Los juegos modernos son muy diferentes. Muchos son sistemas abiertos, sin un final claro en el uso diario. En teoría puedes seguir jugando indefinidamente, y la estructura ya no la define el propio juego, sino más el jugador.
Por eso, para mí los videojuegos no son solo entretenimiento continuo, sino más bien espacios con distintos ritmos.
En juegos como Hitman, muchas veces me interesa menos la acción pura y más los momentos de calma entre misiones. Utilizo esas fases para tomar distancia, reflexionar y procesar lo que está ocurriendo. Para mí, esto crea una forma más consciente de manejar la presión y la concentración: observar, planificar y actuar.
Juegos muy intensos como Elden Ring son mentalmente estimulantes, pero personalmente pueden sentirse demasiado exigentes durante mucho tiempo. Prefiero los juegos que también dejan espacio para transiciones tranquilas y momentos de pausa.

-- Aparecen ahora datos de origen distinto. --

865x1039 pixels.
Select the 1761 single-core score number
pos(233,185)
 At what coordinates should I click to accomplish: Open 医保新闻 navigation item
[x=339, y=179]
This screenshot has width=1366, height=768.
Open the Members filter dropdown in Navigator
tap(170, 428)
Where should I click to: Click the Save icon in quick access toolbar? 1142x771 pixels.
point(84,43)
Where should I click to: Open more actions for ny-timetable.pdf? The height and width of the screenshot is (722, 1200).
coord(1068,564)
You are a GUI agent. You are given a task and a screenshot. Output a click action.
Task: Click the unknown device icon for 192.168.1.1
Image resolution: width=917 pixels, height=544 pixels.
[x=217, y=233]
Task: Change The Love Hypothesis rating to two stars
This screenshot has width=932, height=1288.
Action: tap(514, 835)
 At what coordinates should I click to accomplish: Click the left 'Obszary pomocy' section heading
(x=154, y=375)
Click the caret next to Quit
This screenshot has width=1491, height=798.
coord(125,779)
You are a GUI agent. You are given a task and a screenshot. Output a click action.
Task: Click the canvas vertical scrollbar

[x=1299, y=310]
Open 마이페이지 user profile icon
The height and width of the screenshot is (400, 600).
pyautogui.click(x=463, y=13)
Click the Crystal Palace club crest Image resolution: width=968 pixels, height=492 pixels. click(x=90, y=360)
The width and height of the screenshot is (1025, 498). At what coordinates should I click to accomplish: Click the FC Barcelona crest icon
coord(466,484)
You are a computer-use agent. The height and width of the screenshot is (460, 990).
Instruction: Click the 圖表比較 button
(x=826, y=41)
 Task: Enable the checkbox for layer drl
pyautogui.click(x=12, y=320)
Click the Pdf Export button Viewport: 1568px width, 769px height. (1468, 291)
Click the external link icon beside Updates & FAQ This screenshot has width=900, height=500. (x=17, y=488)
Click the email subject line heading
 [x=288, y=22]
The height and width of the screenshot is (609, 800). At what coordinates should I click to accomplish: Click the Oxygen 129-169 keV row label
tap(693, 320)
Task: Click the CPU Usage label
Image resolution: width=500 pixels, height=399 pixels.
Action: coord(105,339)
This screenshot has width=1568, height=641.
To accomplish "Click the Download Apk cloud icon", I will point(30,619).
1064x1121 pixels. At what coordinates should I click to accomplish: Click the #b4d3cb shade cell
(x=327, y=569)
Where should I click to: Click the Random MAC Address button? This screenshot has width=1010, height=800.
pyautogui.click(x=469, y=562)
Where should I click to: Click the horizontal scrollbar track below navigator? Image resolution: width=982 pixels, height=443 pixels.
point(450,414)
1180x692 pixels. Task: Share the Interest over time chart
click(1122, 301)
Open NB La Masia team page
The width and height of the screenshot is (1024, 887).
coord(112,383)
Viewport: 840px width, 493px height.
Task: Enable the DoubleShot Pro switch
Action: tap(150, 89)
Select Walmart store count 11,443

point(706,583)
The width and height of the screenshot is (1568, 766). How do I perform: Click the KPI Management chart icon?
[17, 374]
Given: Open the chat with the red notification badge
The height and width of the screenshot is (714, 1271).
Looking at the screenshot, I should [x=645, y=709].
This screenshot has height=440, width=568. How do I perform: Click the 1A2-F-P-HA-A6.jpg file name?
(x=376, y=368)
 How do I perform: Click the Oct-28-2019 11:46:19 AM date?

En general, me interesa cómo las diferentes estructuras de los juegos influyen en la forma en que pensamos y sentimos: velocidad, control y calma como elementos que se equilibran entre sí.
Esto también se refleja en mi estilo de streaming: menos acción constante y alta intensidad, y más bien un ambiente relajado y reflexivo, donde el gameplay y los pensamientos pueden coexistir.